Мужчины перестали разговаривать и с интересом уставились на меня.
— Это мачта, — услужливо пояснил боцман.
Я очнулась и пробормотала:
— Как высоко до грота-рея.
— А сколько их всего, знаете? — с гордостью осведомился боцман.
— Знаю. Пять. — Я успела пересчитать реи на каждой мачте, пока смотрела на фрегат с берега.
Боцман кивнул и слегка повернулся к своему собеседнику, словно бы сразу потерял ко мне интерес.

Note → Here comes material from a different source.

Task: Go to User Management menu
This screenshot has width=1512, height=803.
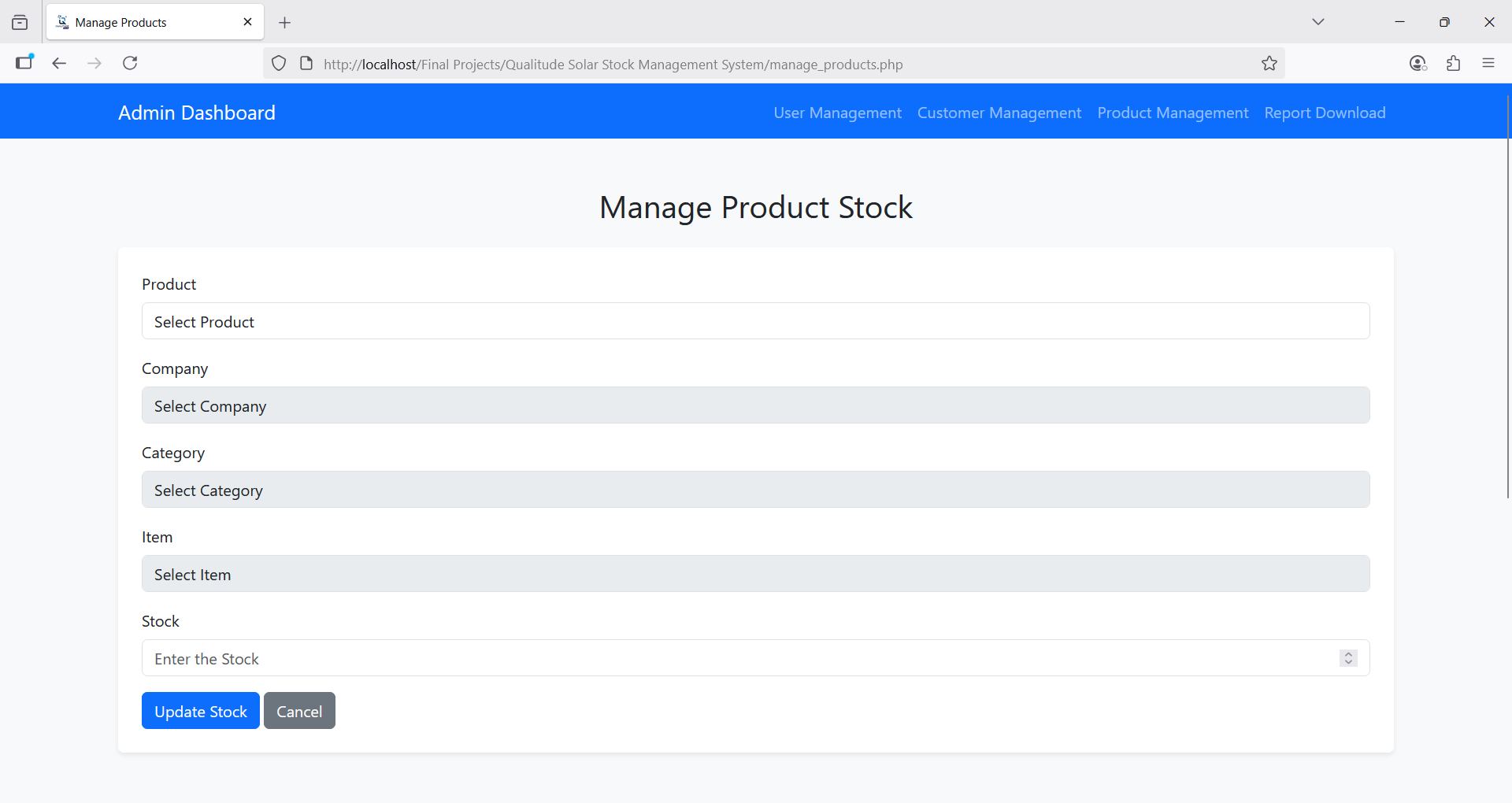Action: [x=837, y=113]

Я, мгновенно перепугавшись, что меня вот-вот изгонят с заветной палубы, сделала к нему шаг.
— А сколько метров высотой эта мачта?
— Сорок девять с половиной от ватерлинии до клотика, — отчеканил боцман с лёгкой гордостью.
— А сколько здесь косых парусов? Каков лавировочный угол? А сколько узлов он может делать при хорошем ветре?..
Мой незнакомец, имени которого я так до сих пор и не знала, чуть заметно улыбнулся в ночном полусумраке, достал ещё одну папиросу, подошёл к фальшборту и закурил, да так и остался там стоять наедине со своей папиросой и подсвеченным экраном телефона. Это дало нам с боцманом возможность как следует обсудить конструкцию корабля и даже прогуляться по палубе от кормы до носа. Когда мы вернулись и я начала уже чувствовать, что поверхностные вопросы подошли к концу, а для доскональных, по самому существу моря, обстановка слишком спонтанная и незваная, мой незнакомец как раз докуривал папиросу и глянул на нас искоса, повернув только голову, а всей остальной позой оставшись в телефоне и в зловещей таинственной забортной бездне.
— Всё посмотрели? — спросил он мягко, без нетерпения или призыва.